Source information:
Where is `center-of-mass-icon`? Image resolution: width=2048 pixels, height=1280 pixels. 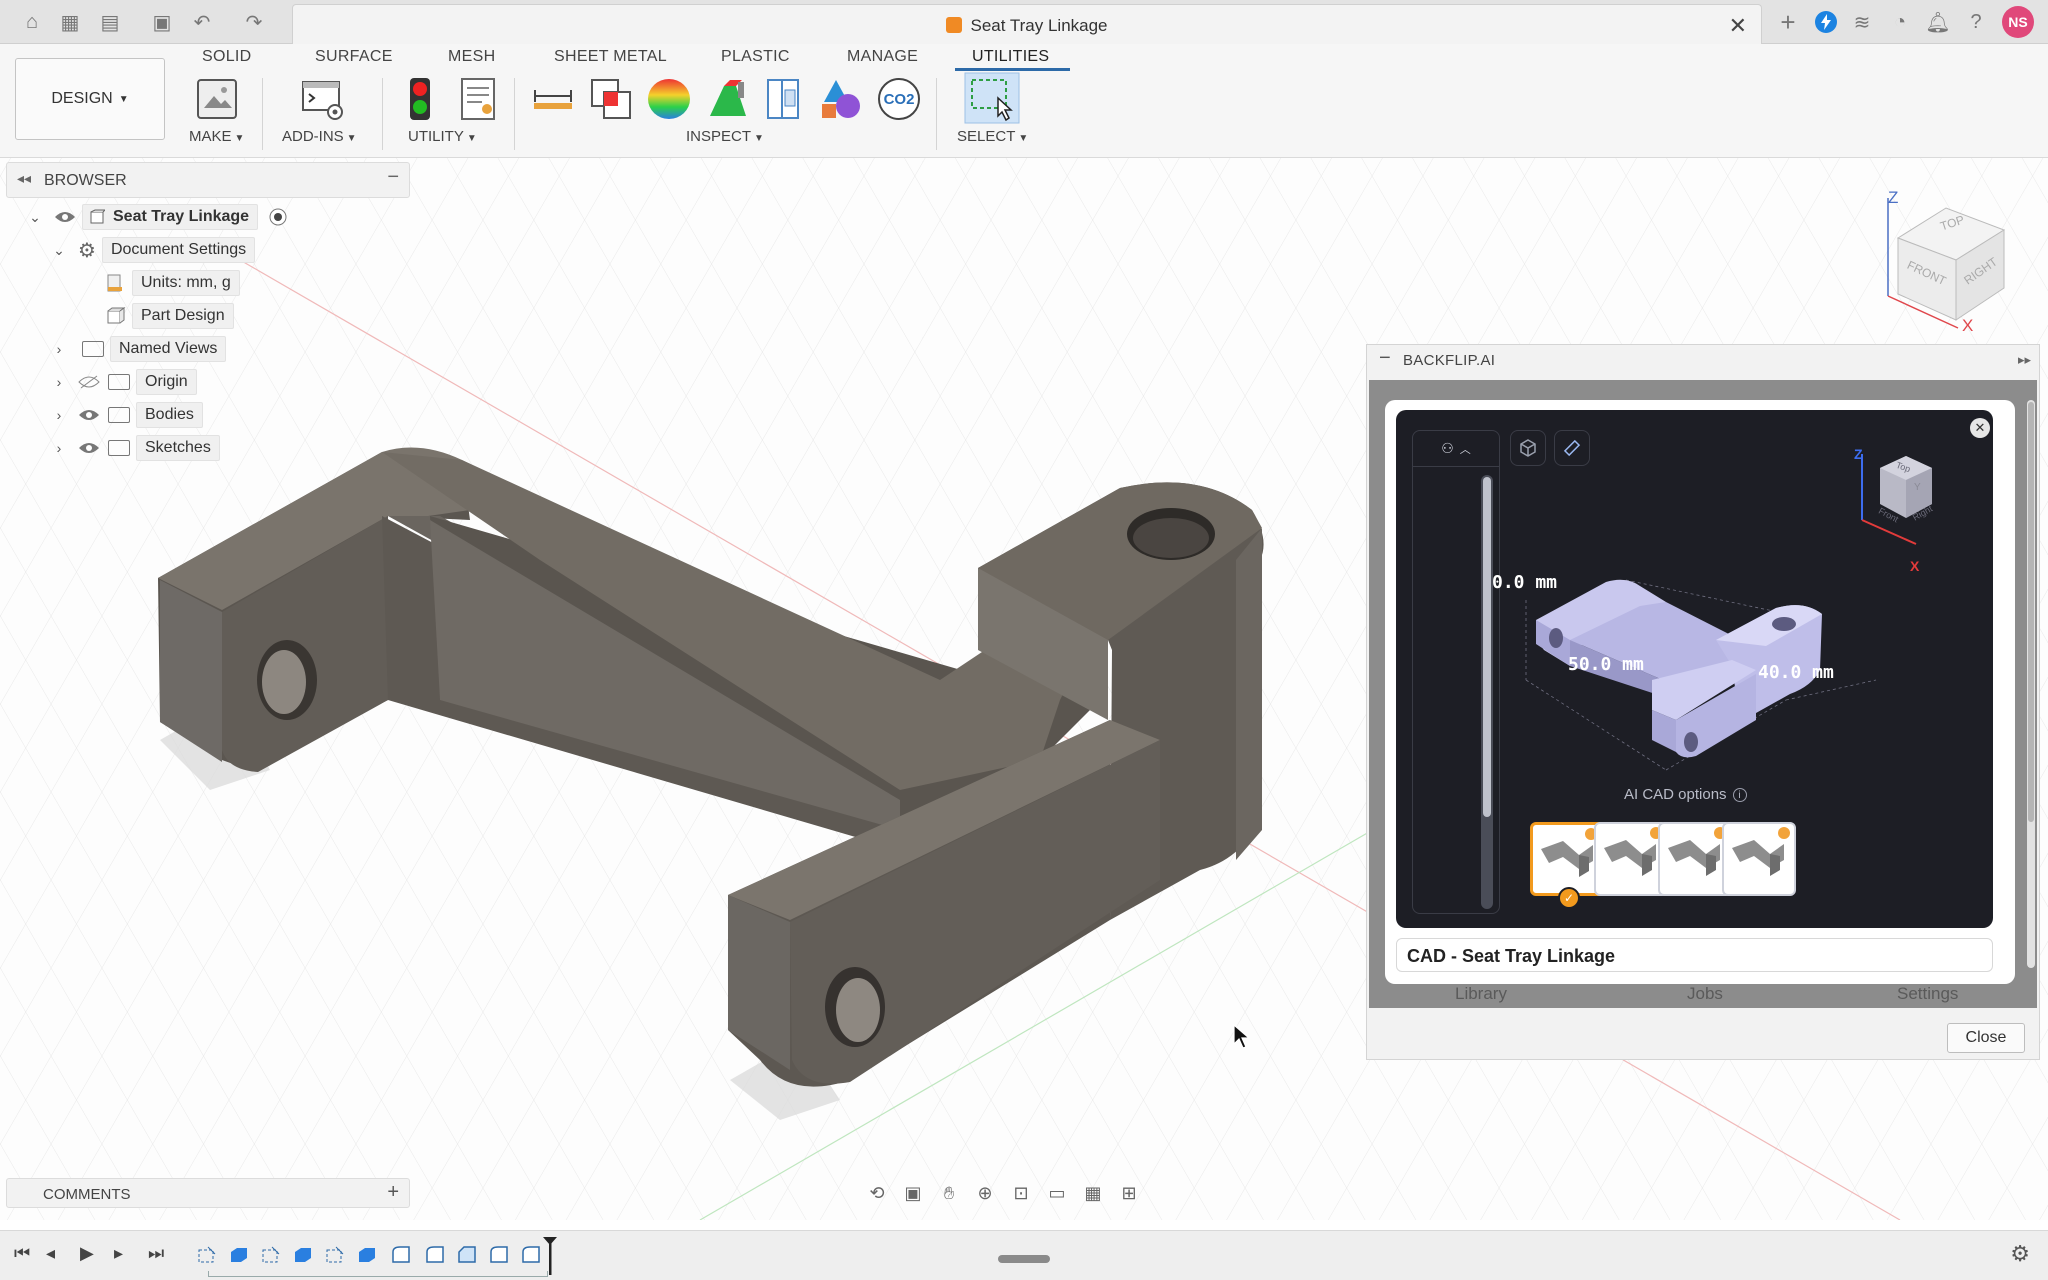 center-of-mass-icon is located at coordinates (841, 99).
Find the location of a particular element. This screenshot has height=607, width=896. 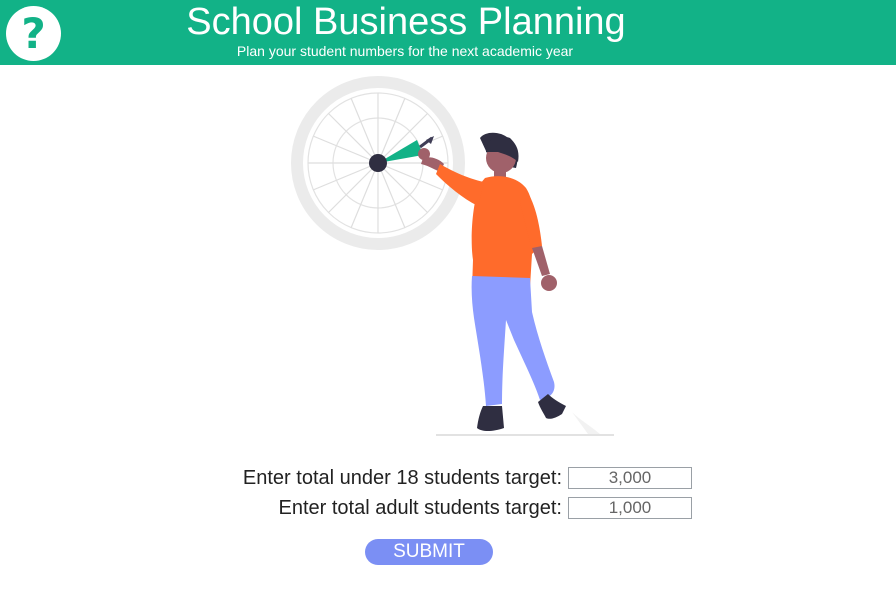

dart-icon is located at coordinates (426, 142).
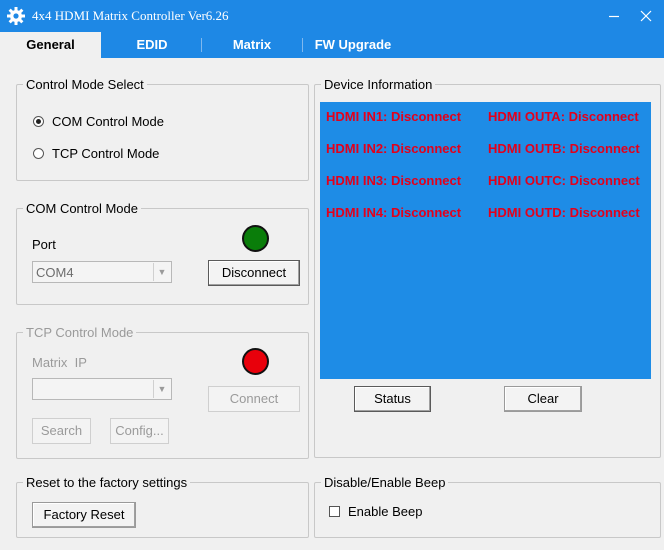 The width and height of the screenshot is (664, 550). What do you see at coordinates (62, 431) in the screenshot?
I see `search-button: Search` at bounding box center [62, 431].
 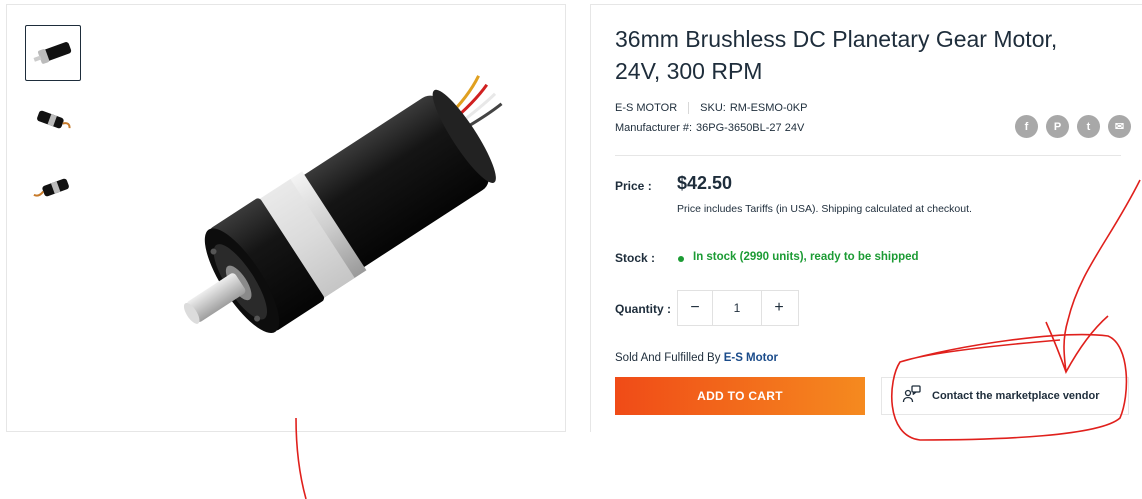 What do you see at coordinates (1058, 126) in the screenshot?
I see `pinterest-icon: P` at bounding box center [1058, 126].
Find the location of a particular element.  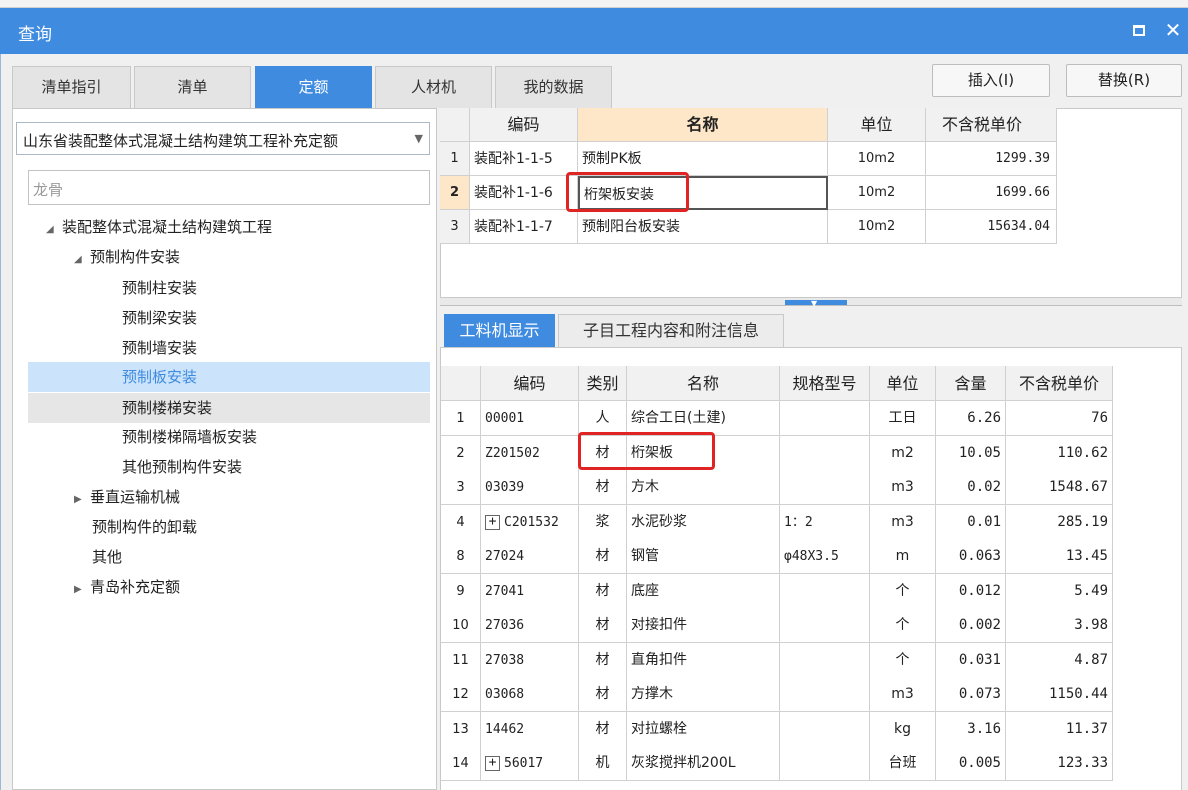

column-header-spec: 规格型号 is located at coordinates (825, 384).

About this task:
Reproduce verbatim the part of the records that starts with the line containing "Find the location of a particular element. This" and runs through the line containing "center [62, 431].", including both of those lines. Leave the pictures out.

Written response:
Find the location of a particular element. This screenshot has height=607, width=896. 

dart-icon is located at coordinates (426, 142).
 The width and height of the screenshot is (664, 550). What do you see at coordinates (62, 431) in the screenshot?
I see `search-button: Search` at bounding box center [62, 431].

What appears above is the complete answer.